Neither the plots of land, nor the planets that they will be on, are currently available. CIG said that land rights, which cost $50 each, will entitle the purchaser to a single four-kilometer square plot zoned for either commercial, residential or industrial use as well as an in-game item with which to make said claim. No date has been given as to when land claims can be made.
“These claim licenses are being made available for pledging to help fund Star Citizen’s development,” CIG said on its storefront page. “The ability to obtain these claim licenses will ultimately be available for in-game credits and/or otherwise earnable through play in the game. Pledging for these claim licenses now allows us to include deeper features in the Star Citizen game, and is not required for starting the game.”

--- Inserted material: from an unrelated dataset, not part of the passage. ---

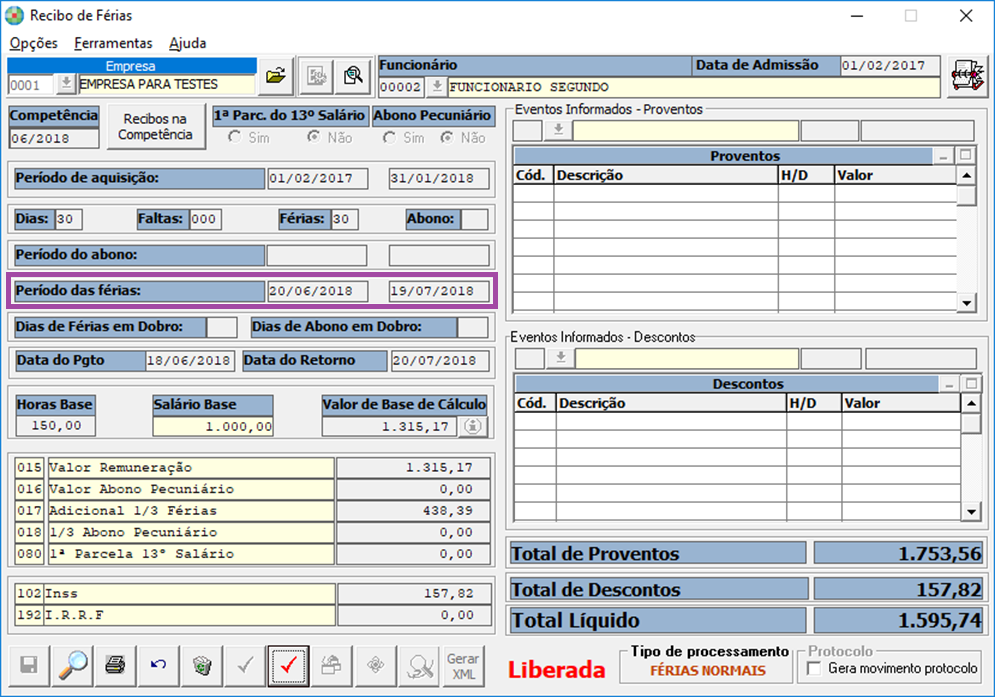
Task: Select Sim for Abono Pecuniário
Action: 389,137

In a video released late yesterday, Roberts talked about the impetus for offering land claim licenses. When the project’s persistent universe product was initially conceived — around the time of its Kickstarter campaign in November 2012 — the goal was to have multiple planets with one or more locations on each where players could land their ships and walk around. But the inclusion of planet-scale procedural generation exponentially increased the game’s landmass, creating a burden for the art and design teams.
“We’ll be able to have whole worlds — planets, moons — that you can walk all over and that are rendered out to the kind of high level of first-person detail that we are going for in Star Citizen,” Roberts said. “A planet or a moon is going to feel pretty empty if you just have one location to go and visit on it. So we’ve been very focused on what other things we could do on the planets, like building out the ecosystems, distributing resources.”
Roberts went on to discuss the potential for the creation of dangerous fauna that players may be able to hunt for sport, the presence of minerals or other resources and the ability to farm crops for trade.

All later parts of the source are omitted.